The end of the year is nigh, and already, the media has hit next-level volumes of New-Year-New-Me targeted advertising filth.
Come to our gym! Join our diet plan! Buy our products, interest free! Be the best you that you can be (with our instruction, and a monthly fee).

Well, as brightly lit and sparkly as all of those ads are, I’ve got to say: thanks, but no thanks. Or less politely, piss off, thanks.

First of all, I like me. The current me is great. I don’t have any burning desire to trade myself in on December 31st, to pick up a better version of myself on New Year’s Day. 

I’m happy, and healthy, and I’m having a good crack at living my best life, right this very moment. I’ve been this way all year, and the year before that, and the year before that too. And, although I’m no psychic, I’ve got a gut feeling that next year is going to be pretty similar too.

Don’t get me wrong, life isn’t without it’s challenges, and I’m by no means a poster girl for serenity and Zen, and all of that shit that I’m supposed to be striving for next year. I get cranky, and feisty, and I eat crappy food, and exercise sporadically, and I yell at my kids, and I swear at the cat, and I can tantrum like a Dance Mom if the mood strikes me.

But, I still like me.

I suspect that if I was to pay attention to all of that marketing hype around right now, I’d end up convinced that I’m actually in the midst of an obesity crisis, with terrible brows, excess body hair, dysfunctional relationships and a raft of other flaws that need prompt attention, starting on the first of January.

But, I don’t care if I’m flawed, or hairy, or chubby! I’ve got a whole bunch of features that make me a good human, and I’m pretty chuffed with that. And who declares what consitutes a flaw anyway? 

If you ask me, this whole New-Year-New-Me philosophy is a huge steaming pile of horse shit.

If New Year’s Resolutions are your thing, then go ahead and make those lists. I’m absolutely in favour of goal-setting if it works for you. I actually love lists! But keep it real! And for goodness sake, don’t carry around that complementary side-dish of shame that often accompanies the resolutions (you don’t even know it’s there until you find yourself struggling to meet the expectation you’ve placed on yourself, and then up it pops, as unwelcome as that five kilos you promised you’d lose in three months).

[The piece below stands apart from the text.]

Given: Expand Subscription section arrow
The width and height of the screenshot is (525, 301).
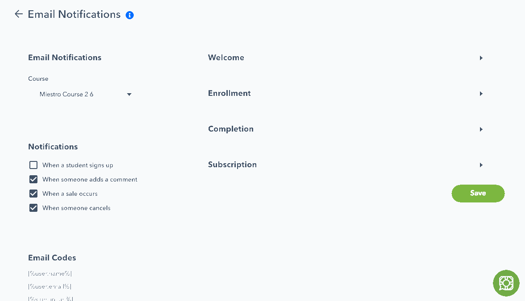Looking at the screenshot, I should 481,165.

If you want to change something about yourself, do it for yourself, and yourself only. Don’t let any suave marketing campaign make you question yourself. 

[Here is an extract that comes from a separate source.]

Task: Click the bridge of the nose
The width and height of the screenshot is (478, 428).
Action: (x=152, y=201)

You’re actually already ENOUGH, exactly as you are.

I know, it’s hard to believe right?

My resolution this year, is to kick resolutions to the kerb. There’s stuff I want to achieve in 2018, for sure, but I’m almost a hundred percent certain that I won’t find the solutions I’m looking for in a half-priced online subscription for laser hair removal or diet shakes.

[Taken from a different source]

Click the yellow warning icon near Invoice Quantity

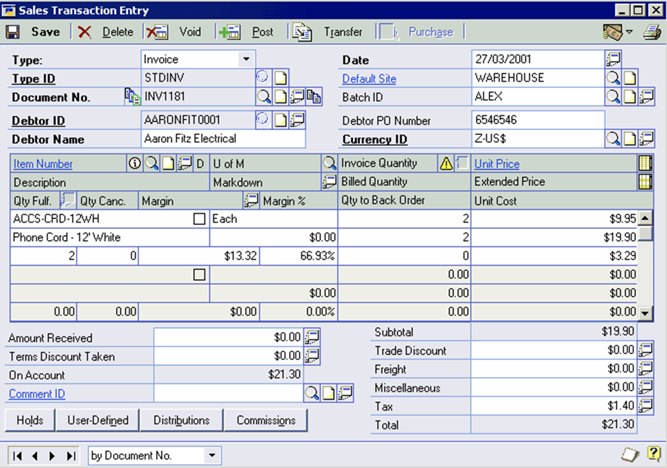point(446,163)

I don’t need to be prompted by a list of things I’m supposed to hate about my life, in order to create a list of things I love about my life, over a 365 day period. 

Instead, I’m STARTING with the list of things I love about my life. What better building blocks could there possibly be for the foundations of personal growth, than happiness and contentment?

Instead of bringing myself down by focussing on the shit I haven’t done, I’m going to focus on the cool stuff that I HAVE done. And I’m going to high-five myself for it.

You guys, even if you’ve had the shittiest year ever, I bet there’s something cool you’ve done. Smiled at a baby and made it laugh? Cool. Helped out a mate in a tricky time? Cool. Cuddled your kid? Cool. 

Focus on that, because that’s the stuff that makes you awesome, and that’s before the New Year has even begun. 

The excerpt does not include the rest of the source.